New technologies have allowed communication over long distances, allowing criminals to coordinate criminal activities without the need to gather. Technology has brought devastating weaponry to the average citizen. Terrorists can use an Internet search engine to learn how to build bombs, plan attacks, and communicate with relative privacy. Common tools can be used to replicate identification papers, allowing criminals access to secure areas. The Internet can be used to obtain access to remote systems without permission.

Technology can also be used in positive ways. Mapping data can be used to optimize travel, find new places, and get you home when you're lost. Online stores can be used to conveniently shop from your home, or find products you normally wouldn't have access to. Social networking can be used to keep in touch with friends and relatives, and to form new friendships with strangers you may never have come in contact with otherwise. Wikipedia can be used for research and updated by complete strangers to spread knowledge. Companies can stay in contact with customers, alerting them of new products, updates to existing ones, or even alert them to potential problems with something they previously purchased.

### WHAT YOU NEED TO DO
#1 Write out the passage on technology's uses, starting with "New technologies have" and going on through "systems without permission.".
#2 In the passage on technology's uses, what three things can mapping data be used for?
These records have no connection to the passage on technology's uses.

(Dataset items)

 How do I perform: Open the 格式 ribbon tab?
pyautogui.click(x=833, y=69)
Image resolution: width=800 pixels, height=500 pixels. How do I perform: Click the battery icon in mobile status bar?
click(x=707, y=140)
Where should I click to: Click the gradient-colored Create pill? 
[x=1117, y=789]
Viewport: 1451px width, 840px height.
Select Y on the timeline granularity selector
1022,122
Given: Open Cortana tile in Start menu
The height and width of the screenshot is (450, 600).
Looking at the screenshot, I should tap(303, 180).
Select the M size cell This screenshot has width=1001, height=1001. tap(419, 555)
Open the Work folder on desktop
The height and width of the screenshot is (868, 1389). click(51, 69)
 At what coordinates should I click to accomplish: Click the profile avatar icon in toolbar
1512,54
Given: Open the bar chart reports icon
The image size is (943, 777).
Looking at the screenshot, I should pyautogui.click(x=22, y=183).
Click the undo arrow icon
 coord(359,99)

### RESPONSES IN ORDER
#1
New technologies have allowed communication over long distances, allowing criminals to coordinate criminal activities without the need to gather. Technology has brought devastating weaponry to the average citizen. Terrorists can use an Internet search engine to learn how to build bombs, plan attacks, and communicate with relative privacy. Common tools can be used to replicate identification papers, allowing criminals access to secure areas. The Internet can be used to obtain access to remote systems without permission.

#2 To optimize travel, find new places, and get you home when you're lost.